(Stored records)
::::::::

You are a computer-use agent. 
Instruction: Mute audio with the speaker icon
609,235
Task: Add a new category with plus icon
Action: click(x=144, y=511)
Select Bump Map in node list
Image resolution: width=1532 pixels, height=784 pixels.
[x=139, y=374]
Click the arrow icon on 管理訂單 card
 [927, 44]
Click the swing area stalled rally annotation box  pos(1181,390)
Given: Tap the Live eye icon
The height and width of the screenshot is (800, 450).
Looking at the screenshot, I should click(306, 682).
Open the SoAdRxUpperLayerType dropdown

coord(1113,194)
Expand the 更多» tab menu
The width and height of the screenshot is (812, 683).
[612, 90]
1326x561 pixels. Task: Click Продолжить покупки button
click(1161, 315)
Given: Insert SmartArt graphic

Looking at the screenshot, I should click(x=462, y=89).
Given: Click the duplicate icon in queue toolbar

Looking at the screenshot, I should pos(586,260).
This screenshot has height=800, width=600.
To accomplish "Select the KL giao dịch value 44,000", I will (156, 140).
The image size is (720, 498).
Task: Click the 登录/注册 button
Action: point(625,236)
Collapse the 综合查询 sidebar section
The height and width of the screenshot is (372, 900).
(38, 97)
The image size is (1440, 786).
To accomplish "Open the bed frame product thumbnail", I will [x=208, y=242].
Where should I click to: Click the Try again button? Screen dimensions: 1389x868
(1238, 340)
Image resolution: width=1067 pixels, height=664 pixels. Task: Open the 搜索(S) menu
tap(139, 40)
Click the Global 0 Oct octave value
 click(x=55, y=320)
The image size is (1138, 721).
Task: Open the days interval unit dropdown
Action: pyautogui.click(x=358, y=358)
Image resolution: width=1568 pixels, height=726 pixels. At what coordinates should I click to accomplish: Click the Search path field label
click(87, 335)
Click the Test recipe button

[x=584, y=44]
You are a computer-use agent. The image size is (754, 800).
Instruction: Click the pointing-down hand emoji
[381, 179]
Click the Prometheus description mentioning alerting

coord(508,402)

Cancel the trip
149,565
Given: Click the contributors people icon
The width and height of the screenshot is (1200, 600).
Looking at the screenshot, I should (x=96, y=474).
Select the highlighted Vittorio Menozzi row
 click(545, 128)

::::::::

WORK TASK ▸
The lines from the one containing "Click the Prometheus" through the final line of the entries above are to be printed exactly, with nothing added.

ANSWER ▸
Click the Prometheus description mentioning alerting

coord(508,402)

Cancel the trip
149,565
Given: Click the contributors people icon
The width and height of the screenshot is (1200, 600).
Looking at the screenshot, I should (x=96, y=474).
Select the highlighted Vittorio Menozzi row
 click(545, 128)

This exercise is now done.